Once you get the simple Euler scheme working, you can explore more advanced schemes such as Modified Euler, RK4, or even ode45( ).
  2 Comments
Show 1 older comment
Mathieu NOE
Mathieu NOE on 19 Apr 2022
Edited: Mathieu NOE on 19 Apr 2022
hello
what makes you believe there is something wrong mathematically ? the longest range is obtained with an initial angle of 45° which is the correct answer.
I looked again at the drag force equation and the projection on x and y axes are correct (IMO)

- **TASKS FOR THIS EXERCISE**:
[A] In the forum thread, what initial angle gives the longest range?
[B] Copy out the part of the forum thread starting at "Once you get" and ending at "are correct (IMO)".
The data that comes next plays no part in any of this.

- **DATA PROVIDED**:
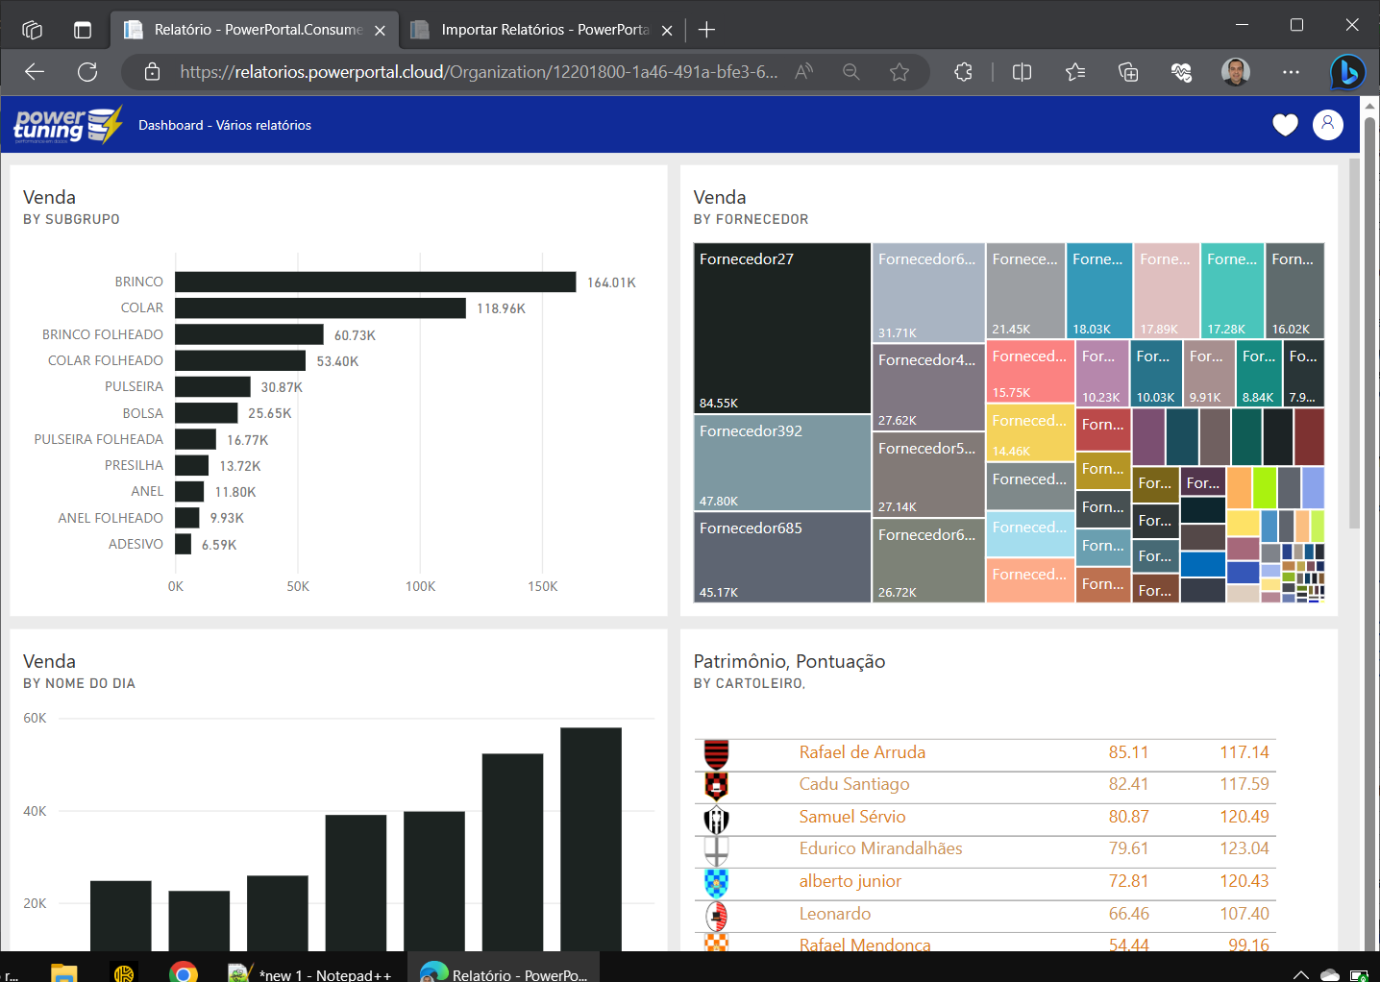1380x982 pixels.
Task: Open Settings and more ellipsis menu
Action: tap(1291, 72)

- **RESULTS BY TASK**:
[A] An initial angle of 45° gives the longest range.

[B]
Once you get the simple Euler scheme working, you can explore more advanced schemes such as Modified Euler, RK4, or even ode45( ).
  2 Comments
Show 1 older comment
Mathieu NOE
Mathieu NOE on 19 Apr 2022
Edited: Mathieu NOE on 19 Apr 2022
hello
what makes you believe there is something wrong mathematically ? the longest range is obtained with an initial angle of 45° which is the correct answer.
I looked again at the drag force equation and the projection on x and y axes are correct (IMO)